A História da Eternidade (Idem, Brasil, 2014)
Dir: Camilo Cavalcante 


A poesia bruta do sertão explorada mais uma vez. Camilo Cavalcante passeia pelos tipos que já foram largamente utilizados nessa ambiência: garota de família patriarcal tem sonho pulsante em conhecer o mar; o tio, um artista incompreendido, o pai, um bruto; em outros núcleos, há ainda o neto que retorna à terra natal, para alegria da avó, e o sanfoneiro cego que clama o amor de uma mulher em luto pela morte do filho pequeno.

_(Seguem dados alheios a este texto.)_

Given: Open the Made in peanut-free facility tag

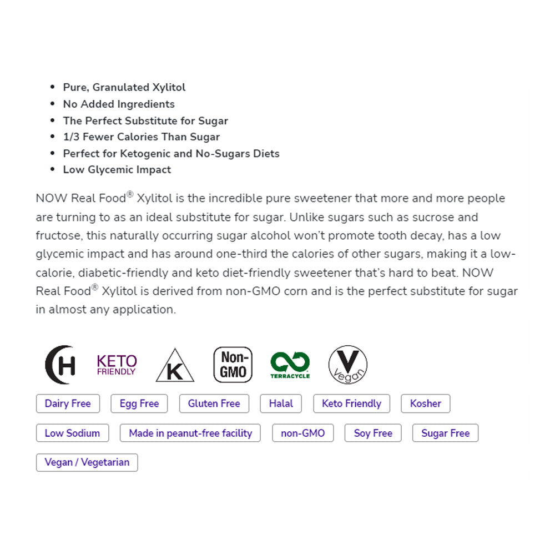Looking at the screenshot, I should (x=190, y=433).
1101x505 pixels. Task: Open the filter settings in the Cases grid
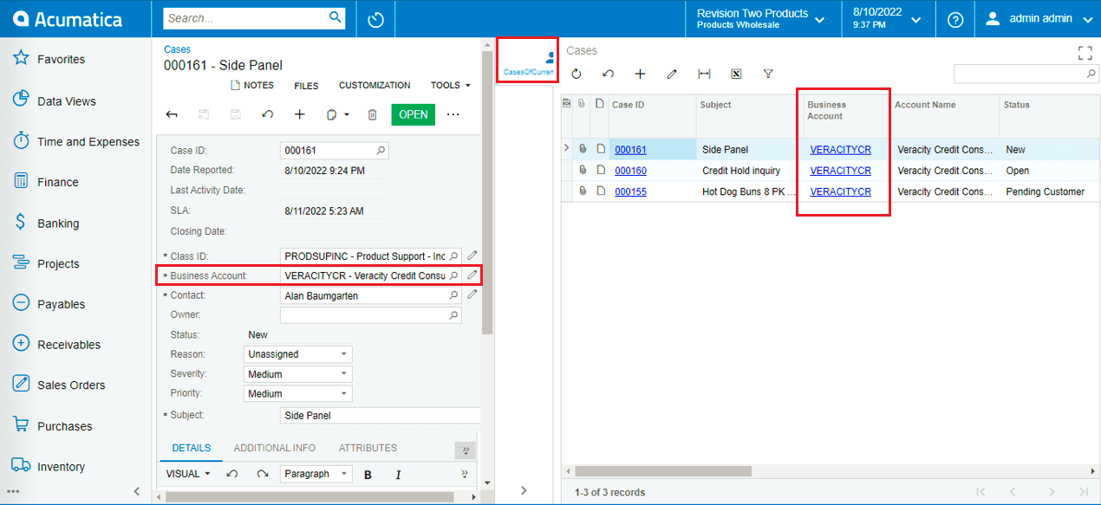(x=768, y=74)
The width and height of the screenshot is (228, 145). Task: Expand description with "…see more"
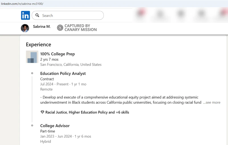pos(211,102)
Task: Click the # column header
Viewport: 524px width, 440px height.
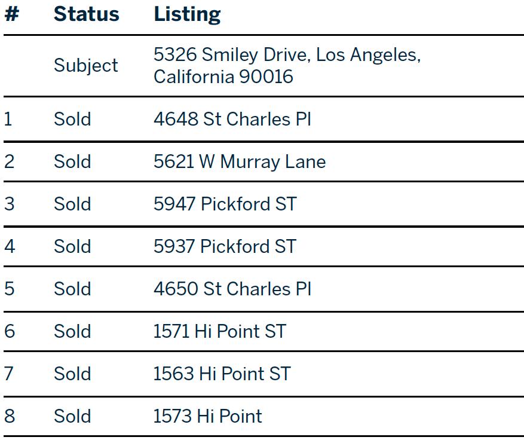Action: 11,15
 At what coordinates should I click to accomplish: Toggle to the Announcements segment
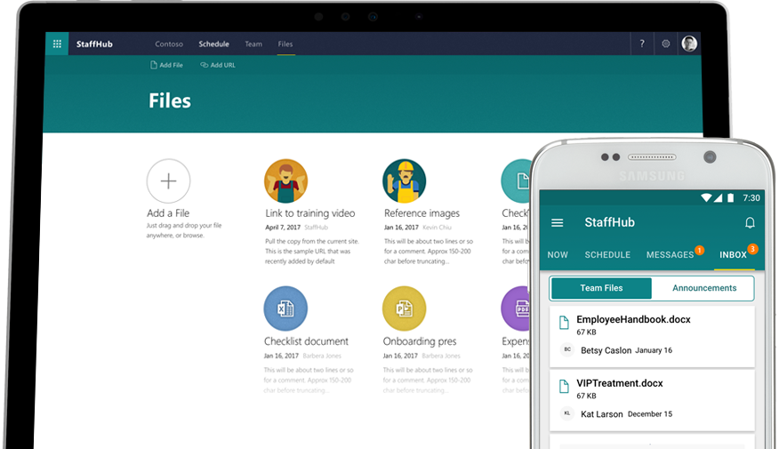coord(703,288)
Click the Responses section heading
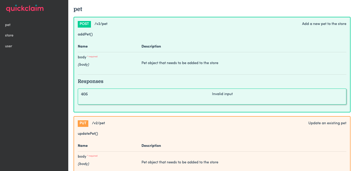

São histórias que se entrecruzam na paisagem árida do interior nordestino, com suas regras e morais instituídas. Chega a ser um risco manipular velhos temas e tipos batidos desse ambiente já tão exposto nas artes em geral. O que sustenta o filme é a direção segura de Cavalcante, sua estreia no longa-metragem depois de um extenso trabalho com curtas.

A paisagem interiorana ganha um tratamento que segue um fluxo de tempo muito próprio, calmo, ainda que as questões que movam os personagens vão crescendo em intensidade. Nuances de viés mais proibidos (como a atração da sobrinha pelo tio, ou da avó pelo neto) ou mesmo pondo em xeque a moral de seus personagens (o neto que volta fugindo de encrenca na cidade grande) surgem para complexificar as relações daquelas pessoas entre si, também no contexto de vida em que se encontram.

Nesses embates, o longa beneficia-se de um time de atores de primeira. Marcélia Cartaxo e Zezita Matos personificam muito bem essas mulheres fortes do interior, uma que nega o amor em prol do luto, outra com o coração balançado pela descoberta de um neto não tão pródigo assim. Mas o destaque mesmo vai para um Irandhir Santos radiante, frágil pela epilepsia que lhe acomete, mas cheio de vigor por conta de sua condição de artista maldito e contestador num ambiente desfavorável.

Duas cenas suas se destacam: quando performatiza, na rua, uma canção dos Secos e Molhados; e aquela em que ele “apresenta” à sobrinha o mar. Em ambas as sequências, a câmera em travelling circular parece hipnotizada pela disposição e olhar poético daquele homem. 

É o respiro que o filme permite em contraponto à dureza de uma vida severina; há arte ali. É esse tipo de olhar aguçado para a poética das paixões em meio à coisa bruta que Calvalcante explora tão bem. Nota-se nele um cineasta consciente do seu poder de encenação, ainda que seus temas não sejam assim dos mais originais.